*Material provided*.
------------------------------
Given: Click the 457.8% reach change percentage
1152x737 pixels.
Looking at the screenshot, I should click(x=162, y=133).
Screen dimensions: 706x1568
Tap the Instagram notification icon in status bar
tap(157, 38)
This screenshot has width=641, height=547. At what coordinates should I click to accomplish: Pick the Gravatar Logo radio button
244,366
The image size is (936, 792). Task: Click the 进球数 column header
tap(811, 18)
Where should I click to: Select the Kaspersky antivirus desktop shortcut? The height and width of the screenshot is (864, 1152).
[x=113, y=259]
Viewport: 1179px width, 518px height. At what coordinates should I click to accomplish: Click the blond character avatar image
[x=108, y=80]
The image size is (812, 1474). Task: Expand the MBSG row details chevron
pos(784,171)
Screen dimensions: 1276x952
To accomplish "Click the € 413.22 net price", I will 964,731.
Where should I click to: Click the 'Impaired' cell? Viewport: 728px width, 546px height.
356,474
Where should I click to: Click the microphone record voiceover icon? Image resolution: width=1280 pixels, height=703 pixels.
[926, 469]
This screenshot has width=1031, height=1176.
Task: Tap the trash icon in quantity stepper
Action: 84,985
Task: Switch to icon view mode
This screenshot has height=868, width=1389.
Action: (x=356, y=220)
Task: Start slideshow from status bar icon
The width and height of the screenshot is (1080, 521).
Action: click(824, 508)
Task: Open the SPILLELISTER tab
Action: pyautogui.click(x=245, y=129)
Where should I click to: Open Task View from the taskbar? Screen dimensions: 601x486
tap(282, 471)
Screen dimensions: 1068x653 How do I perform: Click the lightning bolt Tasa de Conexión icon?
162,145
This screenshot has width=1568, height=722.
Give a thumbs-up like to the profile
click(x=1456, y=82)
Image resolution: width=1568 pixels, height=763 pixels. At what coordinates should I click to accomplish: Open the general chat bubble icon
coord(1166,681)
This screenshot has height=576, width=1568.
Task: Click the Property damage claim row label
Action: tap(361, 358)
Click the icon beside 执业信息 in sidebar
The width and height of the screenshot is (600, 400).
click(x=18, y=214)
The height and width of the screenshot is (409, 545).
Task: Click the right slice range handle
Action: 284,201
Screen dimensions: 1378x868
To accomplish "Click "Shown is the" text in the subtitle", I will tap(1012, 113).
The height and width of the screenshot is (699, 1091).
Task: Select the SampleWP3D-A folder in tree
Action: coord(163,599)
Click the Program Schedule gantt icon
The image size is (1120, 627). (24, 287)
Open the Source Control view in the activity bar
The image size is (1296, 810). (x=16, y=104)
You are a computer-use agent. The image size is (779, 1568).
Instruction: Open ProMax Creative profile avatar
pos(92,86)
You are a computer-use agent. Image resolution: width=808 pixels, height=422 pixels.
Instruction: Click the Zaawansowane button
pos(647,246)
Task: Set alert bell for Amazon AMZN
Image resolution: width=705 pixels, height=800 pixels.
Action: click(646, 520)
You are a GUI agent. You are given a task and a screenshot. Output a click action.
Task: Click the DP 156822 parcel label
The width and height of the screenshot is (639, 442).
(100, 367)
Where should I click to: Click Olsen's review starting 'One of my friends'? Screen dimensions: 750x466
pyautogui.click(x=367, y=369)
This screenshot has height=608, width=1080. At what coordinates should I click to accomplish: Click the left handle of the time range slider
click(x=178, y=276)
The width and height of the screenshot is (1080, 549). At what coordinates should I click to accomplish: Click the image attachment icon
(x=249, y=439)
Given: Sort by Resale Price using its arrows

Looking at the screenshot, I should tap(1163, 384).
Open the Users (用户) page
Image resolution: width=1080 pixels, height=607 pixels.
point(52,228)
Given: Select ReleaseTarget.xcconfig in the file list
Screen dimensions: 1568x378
------------------------------
*Requirement*.
Lines from the top of the entries through the line with "Screen dimensions: 1276x952" are to be transcribed exactly, and nothing more.

*Reply to the exercise*.
Given: Click the 457.8% reach change percentage
1152x737 pixels.
Looking at the screenshot, I should click(x=162, y=133).
Screen dimensions: 706x1568
Tap the Instagram notification icon in status bar
tap(157, 38)
This screenshot has width=641, height=547. At what coordinates should I click to accomplish: Pick the Gravatar Logo radio button
244,366
The image size is (936, 792). Task: Click the 进球数 column header
tap(811, 18)
Where should I click to: Select the Kaspersky antivirus desktop shortcut? The height and width of the screenshot is (864, 1152).
[x=113, y=259]
Viewport: 1179px width, 518px height. At what coordinates should I click to accomplish: Click the blond character avatar image
[x=108, y=80]
The image size is (812, 1474). Task: Expand the MBSG row details chevron
pos(784,171)
Screen dimensions: 1276x952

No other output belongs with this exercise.